Work instruction: Set down exact lines only, from the line with "Task: Click the blue Installation step bullet" through the last line of the material below, with every picture left out.

Data for this task:

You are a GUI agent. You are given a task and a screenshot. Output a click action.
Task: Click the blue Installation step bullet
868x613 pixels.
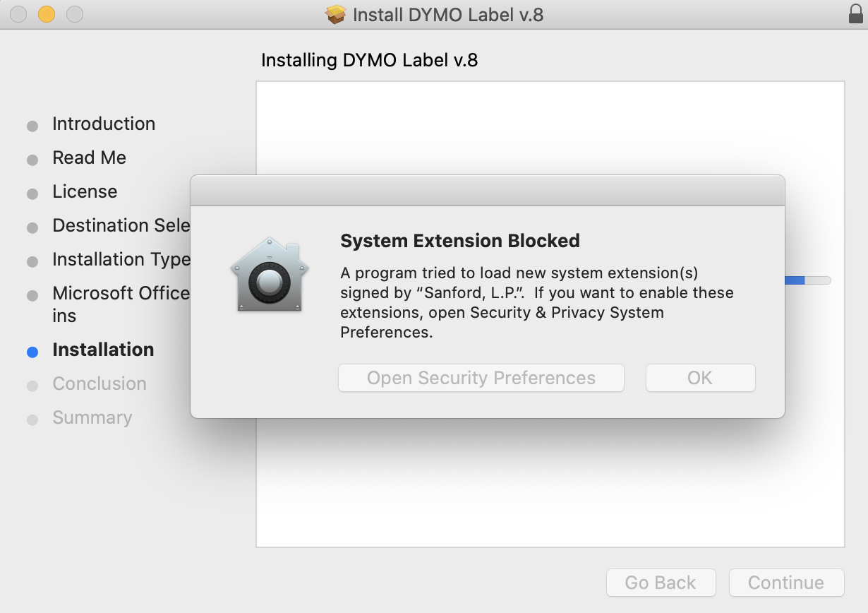[32, 352]
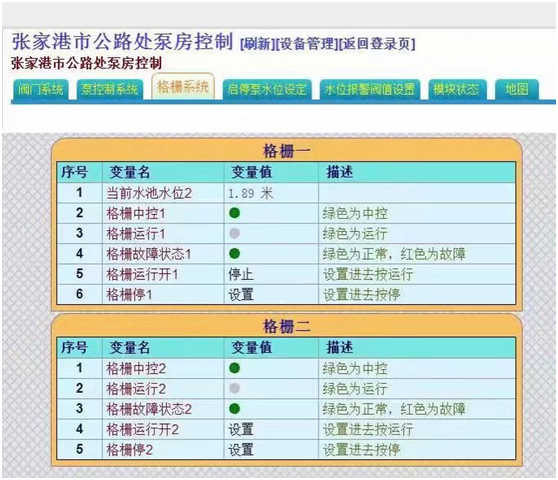Image resolution: width=558 pixels, height=480 pixels.
Task: Open 启停泵水位设定 tab
Action: 267,89
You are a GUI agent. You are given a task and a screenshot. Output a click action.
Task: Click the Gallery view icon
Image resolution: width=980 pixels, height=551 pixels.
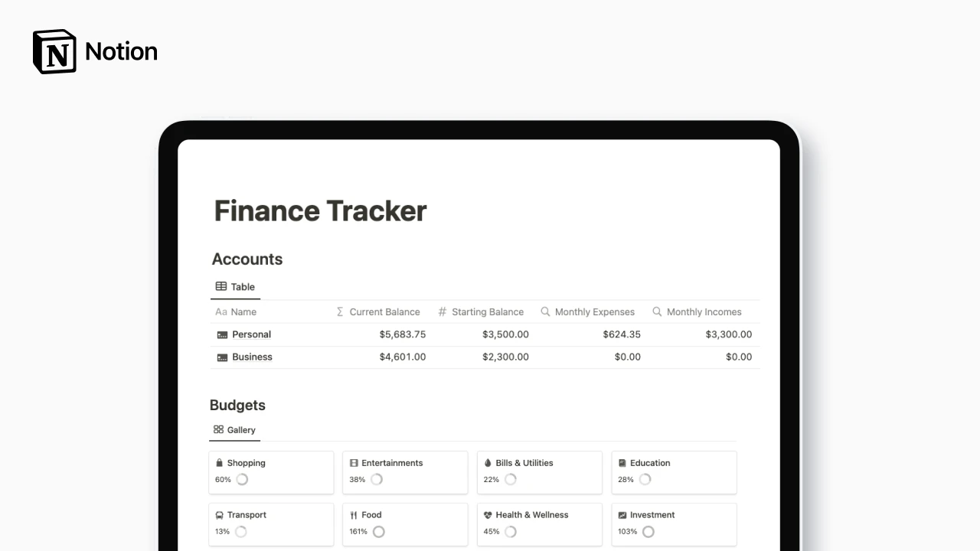point(217,429)
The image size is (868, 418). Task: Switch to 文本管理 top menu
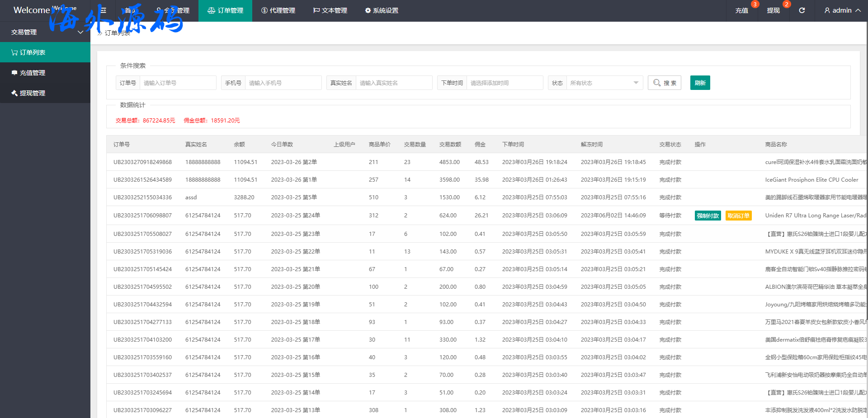coord(330,10)
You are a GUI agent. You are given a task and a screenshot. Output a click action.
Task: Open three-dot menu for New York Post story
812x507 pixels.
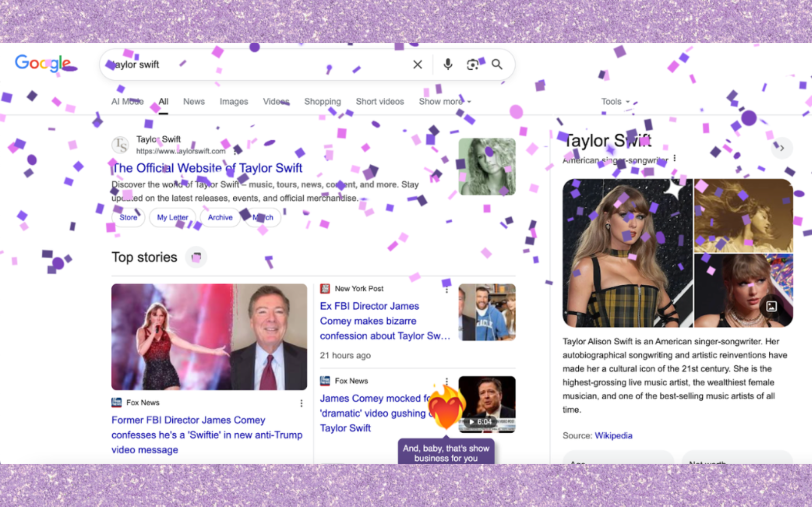(446, 289)
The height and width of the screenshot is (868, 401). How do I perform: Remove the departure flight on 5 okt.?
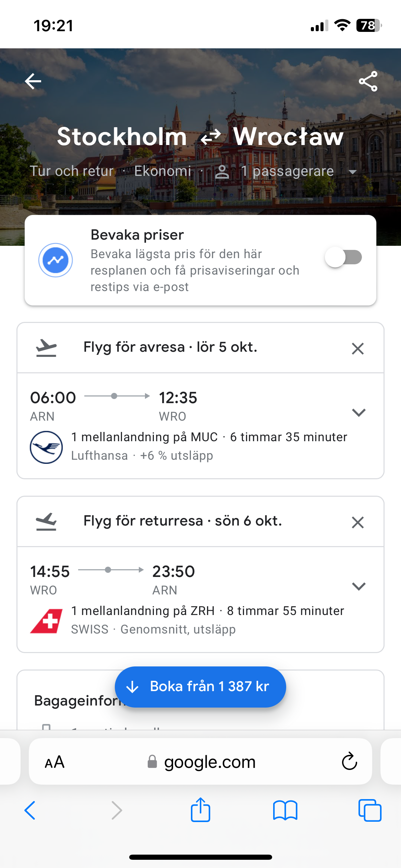pyautogui.click(x=357, y=349)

Task response:
Task: Click the blue Installation step bullet
868x613 pixels.
[32, 352]
Image resolution: width=558 pixels, height=480 pixels.
Task: Open 启停泵水位设定 tab
Action: 267,89
You are a GUI agent. You are given a task and a screenshot. Output a click action.
Task: Click the Gallery view icon
Image resolution: width=980 pixels, height=551 pixels.
point(217,429)
The image size is (868, 418). Task: Switch to 文本管理 top menu
coord(330,10)
You are a GUI agent. You are given a task and a screenshot. Output a click action.
Task: Open three-dot menu for New York Post story
812x507 pixels.
(446, 289)
The height and width of the screenshot is (868, 401). How do I perform: Remove the departure flight on 5 okt.?
pyautogui.click(x=357, y=349)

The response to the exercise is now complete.